Menurut Mahfud MD, salah satu kelemahan dari UUDNRI TAHUN 1945 sebelum amandemen adalah tidak adanya mekanisme checks and balances. Presiden menjadi pusat kekuasaan dengan berbagai hak prerogatif. Selain menguasai bidang eksekutif, Presiden memiliki setengah dari kekuasaan legislatif yang dalam prakteknya Presiden juga menjadi ketua legislative. 
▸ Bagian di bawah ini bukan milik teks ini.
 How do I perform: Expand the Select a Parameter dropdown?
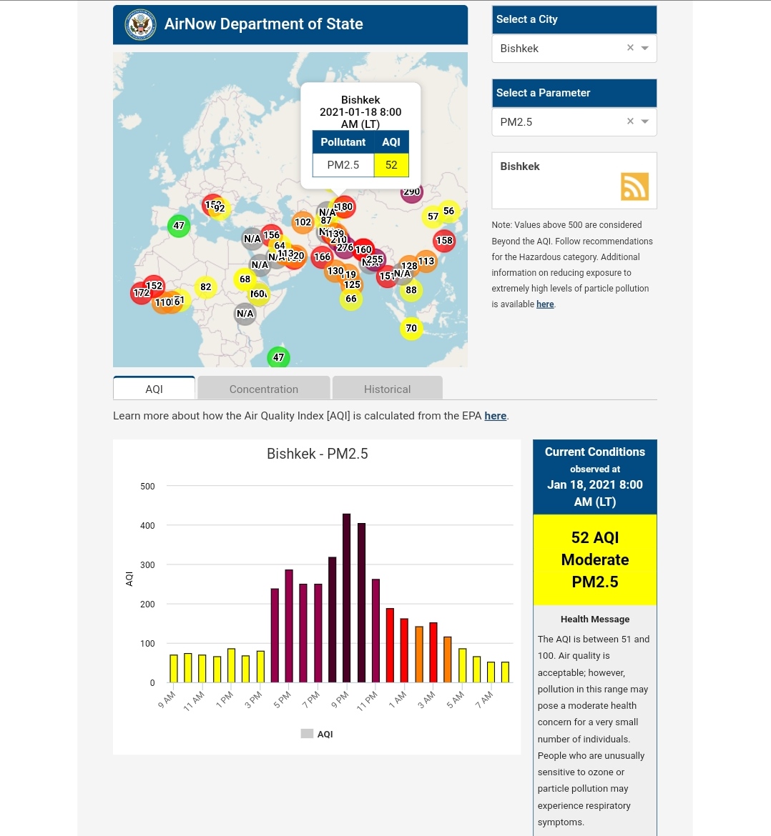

Presiden dalam kegentingan yang memaksa juga berhak mengeluarkan PERPU, tanpa kriteria yang jelas tentang apa yang dimaksud “kegentingan yang memaksa” tersebut. UUDNRI TAHUN 1945 juga tidak mengatur mekanisme judicial review, padahal seringkali lahir produk legislative yang dipersoalkan konsistensinya dengan UUD karena lebih banyak didominasi oleh keinginan-keinginan politik dari pemerintah.

Salah satu yang menilai perluanya perubahan UUDNRI TAHUN 1945 adalah hasil penelitian yang dilaksanakan oleh LIPI (Lembaga Ilmu Pengetahuan Indonesia) pada tahun 1999 menyimpulkan perlunya perubahan terhadap UUDNRI TAHUN 1945.

LIPI menganggap adanya cacat bawaan dalam UUDNRI TAHUN 1945, seperti minimnya pengaturan terhadap muatan Pasal menyangkut HAM, tiadanya mekanisme check and balance, lemahnya sistem distribution of power antara lembaga eksekutif, legislatif, dan yudikatif, bahkan UUDNRI TAHUN 1945 menempatkan eksekutif sebagai pengendali utama jalannya pemerintahan atau executive heavy dan UUDNRI TAHUN 1945 selama diberlakukan oleh dua pemerintahan sebelumnya (Order Lama dan Order Baru) tidak pernah melahirkan pemerintahan yang demokratis.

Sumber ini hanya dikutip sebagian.